● **ABOUT THIS TASK**
When the string "screenshot" occurs in a line of the records, show that line.

● **DATA TO USE**
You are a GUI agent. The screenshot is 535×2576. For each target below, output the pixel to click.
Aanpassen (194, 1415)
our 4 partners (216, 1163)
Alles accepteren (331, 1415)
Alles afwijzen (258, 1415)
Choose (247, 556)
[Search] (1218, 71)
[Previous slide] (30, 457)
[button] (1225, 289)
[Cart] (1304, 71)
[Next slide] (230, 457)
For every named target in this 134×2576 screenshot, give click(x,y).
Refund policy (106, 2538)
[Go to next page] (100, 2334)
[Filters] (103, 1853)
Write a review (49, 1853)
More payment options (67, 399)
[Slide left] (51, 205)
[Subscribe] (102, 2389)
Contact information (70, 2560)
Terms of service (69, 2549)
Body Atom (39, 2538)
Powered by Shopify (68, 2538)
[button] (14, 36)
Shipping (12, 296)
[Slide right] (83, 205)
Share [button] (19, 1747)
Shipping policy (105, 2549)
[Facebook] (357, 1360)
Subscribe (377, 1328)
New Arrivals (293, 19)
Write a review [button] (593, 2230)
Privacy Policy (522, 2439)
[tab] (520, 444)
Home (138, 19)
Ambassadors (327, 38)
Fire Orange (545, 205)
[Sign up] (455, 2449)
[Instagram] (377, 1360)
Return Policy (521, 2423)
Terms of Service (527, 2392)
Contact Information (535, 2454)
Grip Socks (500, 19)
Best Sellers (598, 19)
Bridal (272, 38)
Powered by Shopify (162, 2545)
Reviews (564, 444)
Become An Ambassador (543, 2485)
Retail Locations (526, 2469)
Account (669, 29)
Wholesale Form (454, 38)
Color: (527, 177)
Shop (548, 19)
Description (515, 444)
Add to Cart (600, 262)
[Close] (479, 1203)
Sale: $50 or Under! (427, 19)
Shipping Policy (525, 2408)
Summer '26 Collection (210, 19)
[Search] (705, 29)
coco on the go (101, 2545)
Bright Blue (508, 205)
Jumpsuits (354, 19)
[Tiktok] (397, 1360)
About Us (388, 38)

● **SOLUTION**
You are a GUI agent. The screenshot is 535×2576. For each target below, output the pixel to click.
For every named target in this 134×2576 screenshot, give click(x,y).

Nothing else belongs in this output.